GOAL:
Rename "Instruction" to "Command" everywhere in the items below, then write them out again with nothing else changed.

(Word and element location items)
○ ○ ○ ○ ○

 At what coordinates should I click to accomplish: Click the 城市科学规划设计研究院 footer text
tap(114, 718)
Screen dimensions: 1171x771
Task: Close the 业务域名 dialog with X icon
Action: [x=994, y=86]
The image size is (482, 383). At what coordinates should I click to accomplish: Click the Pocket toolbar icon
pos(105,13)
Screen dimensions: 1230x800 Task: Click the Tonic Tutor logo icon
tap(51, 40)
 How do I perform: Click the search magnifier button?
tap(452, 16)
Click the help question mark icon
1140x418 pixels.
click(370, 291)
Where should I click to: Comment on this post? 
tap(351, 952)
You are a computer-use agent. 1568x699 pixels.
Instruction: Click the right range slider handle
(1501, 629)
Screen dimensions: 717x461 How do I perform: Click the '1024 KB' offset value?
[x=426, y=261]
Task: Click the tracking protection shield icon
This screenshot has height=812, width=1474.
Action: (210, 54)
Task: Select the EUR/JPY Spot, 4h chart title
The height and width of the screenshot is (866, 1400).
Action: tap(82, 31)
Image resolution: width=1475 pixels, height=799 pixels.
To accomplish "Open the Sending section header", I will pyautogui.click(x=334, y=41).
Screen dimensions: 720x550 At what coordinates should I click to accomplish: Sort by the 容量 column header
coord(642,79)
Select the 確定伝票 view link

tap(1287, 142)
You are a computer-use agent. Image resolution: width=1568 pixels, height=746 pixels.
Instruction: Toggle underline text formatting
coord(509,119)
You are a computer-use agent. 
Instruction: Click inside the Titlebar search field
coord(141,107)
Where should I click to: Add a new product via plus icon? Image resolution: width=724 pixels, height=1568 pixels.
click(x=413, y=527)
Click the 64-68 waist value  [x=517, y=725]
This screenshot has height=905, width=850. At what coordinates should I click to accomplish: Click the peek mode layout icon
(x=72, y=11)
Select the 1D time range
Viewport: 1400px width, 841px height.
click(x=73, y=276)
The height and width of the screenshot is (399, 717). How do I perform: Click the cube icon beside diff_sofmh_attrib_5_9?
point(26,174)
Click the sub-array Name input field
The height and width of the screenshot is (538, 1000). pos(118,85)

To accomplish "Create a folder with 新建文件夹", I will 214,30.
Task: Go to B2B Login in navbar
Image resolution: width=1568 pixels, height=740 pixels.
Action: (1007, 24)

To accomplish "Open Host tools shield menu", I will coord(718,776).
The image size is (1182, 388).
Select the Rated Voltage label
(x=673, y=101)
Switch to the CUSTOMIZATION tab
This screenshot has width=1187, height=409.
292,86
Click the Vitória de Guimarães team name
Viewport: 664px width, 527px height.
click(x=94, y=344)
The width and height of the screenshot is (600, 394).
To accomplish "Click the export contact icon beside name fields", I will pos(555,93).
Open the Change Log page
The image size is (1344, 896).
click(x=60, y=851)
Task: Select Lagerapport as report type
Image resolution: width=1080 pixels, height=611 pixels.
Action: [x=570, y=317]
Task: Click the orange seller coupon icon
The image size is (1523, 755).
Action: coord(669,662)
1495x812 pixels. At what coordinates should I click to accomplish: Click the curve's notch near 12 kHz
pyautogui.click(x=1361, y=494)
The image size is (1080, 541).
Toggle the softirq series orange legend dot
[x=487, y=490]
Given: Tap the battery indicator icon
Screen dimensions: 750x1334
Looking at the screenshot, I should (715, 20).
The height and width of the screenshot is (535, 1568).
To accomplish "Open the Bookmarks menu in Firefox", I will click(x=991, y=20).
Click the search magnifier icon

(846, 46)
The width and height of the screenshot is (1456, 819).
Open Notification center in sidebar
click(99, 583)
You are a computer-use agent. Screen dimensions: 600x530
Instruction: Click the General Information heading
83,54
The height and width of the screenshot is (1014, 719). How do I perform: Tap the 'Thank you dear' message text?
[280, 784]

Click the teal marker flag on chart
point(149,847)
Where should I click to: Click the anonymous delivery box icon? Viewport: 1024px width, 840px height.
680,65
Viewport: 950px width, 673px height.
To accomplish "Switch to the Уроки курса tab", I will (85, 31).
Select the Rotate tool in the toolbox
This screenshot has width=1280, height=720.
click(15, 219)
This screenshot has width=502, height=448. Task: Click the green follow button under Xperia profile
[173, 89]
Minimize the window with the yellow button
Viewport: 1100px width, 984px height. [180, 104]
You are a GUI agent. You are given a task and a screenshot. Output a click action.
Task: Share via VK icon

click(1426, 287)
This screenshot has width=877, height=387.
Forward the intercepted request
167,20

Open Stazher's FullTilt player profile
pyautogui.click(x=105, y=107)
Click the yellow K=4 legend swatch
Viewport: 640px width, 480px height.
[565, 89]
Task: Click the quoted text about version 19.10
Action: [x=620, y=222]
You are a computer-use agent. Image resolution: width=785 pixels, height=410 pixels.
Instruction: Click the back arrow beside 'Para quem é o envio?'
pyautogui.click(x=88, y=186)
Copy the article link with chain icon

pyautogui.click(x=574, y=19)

○ ○ ○ ○ ○

RESPONSE TO THIS TASK:
 At what coordinates should I click to accomplish: Click the 城市科学规划设计研究院 footer text
tap(114, 718)
Screen dimensions: 1171x771
Task: Close the 业务域名 dialog with X icon
Action: [x=994, y=86]
The image size is (482, 383). At what coordinates should I click to accomplish: Click the Pocket toolbar icon
pos(105,13)
Screen dimensions: 1230x800 Task: Click the Tonic Tutor logo icon
tap(51, 40)
 How do I perform: Click the search magnifier button?
tap(452, 16)
Click the help question mark icon
1140x418 pixels.
click(370, 291)
Where should I click to: Comment on this post? 
tap(351, 952)
You are a computer-use agent. 1568x699 pixels.
Command: Click the right range slider handle
(1501, 629)
Screen dimensions: 717x461 How do I perform: Click the '1024 KB' offset value?
[x=426, y=261]
Task: Click the tracking protection shield icon
This screenshot has height=812, width=1474.
Action: (210, 54)
Task: Select the EUR/JPY Spot, 4h chart title
The height and width of the screenshot is (866, 1400).
Action: tap(82, 31)
Image resolution: width=1475 pixels, height=799 pixels.
To accomplish "Open the Sending section header", I will pyautogui.click(x=334, y=41).
Screen dimensions: 720x550 At what coordinates should I click to accomplish: Sort by the 容量 column header
coord(642,79)
Select the 確定伝票 view link

tap(1287, 142)
You are a computer-use agent. Image resolution: width=1568 pixels, height=746 pixels.
Command: Toggle underline text formatting
coord(509,119)
You are a computer-use agent. 
Command: Click inside the Titlebar search field
coord(141,107)
Where should I click to: Add a new product via plus icon? Image resolution: width=724 pixels, height=1568 pixels.
click(x=413, y=527)
Click the 64-68 waist value  [x=517, y=725]
This screenshot has height=905, width=850. At what coordinates should I click to accomplish: Click the peek mode layout icon
(x=72, y=11)
Select the 1D time range
Viewport: 1400px width, 841px height.
click(x=73, y=276)
The height and width of the screenshot is (399, 717). How do I perform: Click the cube icon beside diff_sofmh_attrib_5_9?
point(26,174)
Click the sub-array Name input field
The height and width of the screenshot is (538, 1000). pos(118,85)

To accomplish "Create a folder with 新建文件夹", I will 214,30.
Task: Go to B2B Login in navbar
Image resolution: width=1568 pixels, height=740 pixels.
Action: (1007, 24)

To accomplish "Open Host tools shield menu", I will coord(718,776).
The image size is (1182, 388).
Select the Rated Voltage label
(x=673, y=101)
Switch to the CUSTOMIZATION tab
This screenshot has width=1187, height=409.
292,86
Click the Vitória de Guimarães team name
Viewport: 664px width, 527px height.
click(x=94, y=344)
The width and height of the screenshot is (600, 394).
To accomplish "Click the export contact icon beside name fields", I will pos(555,93).
Open the Change Log page
The image size is (1344, 896).
click(x=60, y=851)
Task: Select Lagerapport as report type
Image resolution: width=1080 pixels, height=611 pixels.
Action: [x=570, y=317]
Task: Click the orange seller coupon icon
The image size is (1523, 755).
Action: coord(669,662)
1495x812 pixels. At what coordinates should I click to accomplish: Click the curve's notch near 12 kHz
pyautogui.click(x=1361, y=494)
The image size is (1080, 541).
Toggle the softirq series orange legend dot
[x=487, y=490]
Given: Tap the battery indicator icon
Screen dimensions: 750x1334
Looking at the screenshot, I should (715, 20).
The height and width of the screenshot is (535, 1568).
To accomplish "Open the Bookmarks menu in Firefox", I will click(x=991, y=20).
Click the search magnifier icon

(846, 46)
The width and height of the screenshot is (1456, 819).
Open Notification center in sidebar
click(99, 583)
You are a computer-use agent. Screen dimensions: 600x530
Command: Click the General Information heading
83,54
The height and width of the screenshot is (1014, 719). How do I perform: Tap the 'Thank you dear' message text?
[280, 784]

Click the teal marker flag on chart
point(149,847)
Where should I click to: Click the anonymous delivery box icon? Viewport: 1024px width, 840px height.
680,65
Viewport: 950px width, 673px height.
To accomplish "Switch to the Уроки курса tab", I will (85, 31).
Select the Rotate tool in the toolbox
This screenshot has width=1280, height=720.
click(15, 219)
This screenshot has width=502, height=448. Task: Click the green follow button under Xperia profile
[173, 89]
Minimize the window with the yellow button
Viewport: 1100px width, 984px height. [180, 104]
You are a GUI agent. You are given a task and a screenshot. Output a click action.
Task: Share via VK icon

click(1426, 287)
This screenshot has width=877, height=387.
Forward the intercepted request
167,20

Open Stazher's FullTilt player profile
pyautogui.click(x=105, y=107)
Click the yellow K=4 legend swatch
Viewport: 640px width, 480px height.
[565, 89]
Task: Click the quoted text about version 19.10
Action: [x=620, y=222]
You are a computer-use agent. Image resolution: width=785 pixels, height=410 pixels.
Command: Click the back arrow beside 'Para quem é o envio?'
pyautogui.click(x=88, y=186)
Copy the article link with chain icon

pyautogui.click(x=574, y=19)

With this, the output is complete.